* _Stated problem_
In the passage on rising Japanese share prices below, what do market watchers agree was the catalyst for the price spikes?

***** Passage shown

Just a few years ago, more than 60 percent of the 1,500 shares listed on the Tokyo Stock Exchange were trading below their book value, with some shares trading below what all of the company’s cash reserves were worth.
That is changing fast. Since early February the shares of a fistful of formerly sleepy Japanese companies have jumped, in some cases by more than 70 percent, and fund managers say more are likely to follow.
The recent winners are a diverse bunch. Shares of Toyota Industries, a maker of forklifts that is affiliated with Toyota Motor, have risen 28 percent since Feb. 1; Tokyo Theatres, an operator of cinemas that show independent films, is up 77 percent; Fuji Television Network, owner of a leading Japanese channel, is up almost 11 percent.
The reasons for the price spikes are also diverse, ranging from underlying assets to dividend increases. But market watchers are unanimous about the catalyst: the ongoing takeover battle involving Fuji Television, Nippon Broadcasting System, and Livedoor, a saucy Internet company.

**********
***** Given information

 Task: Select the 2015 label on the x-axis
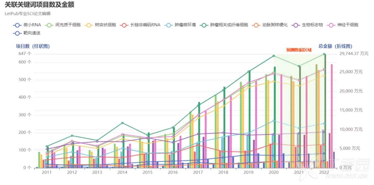(x=148, y=173)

**********

* _Correct output_
The ongoing takeover battle involving Fuji Television, Nippon Broadcasting System, and Livedoor.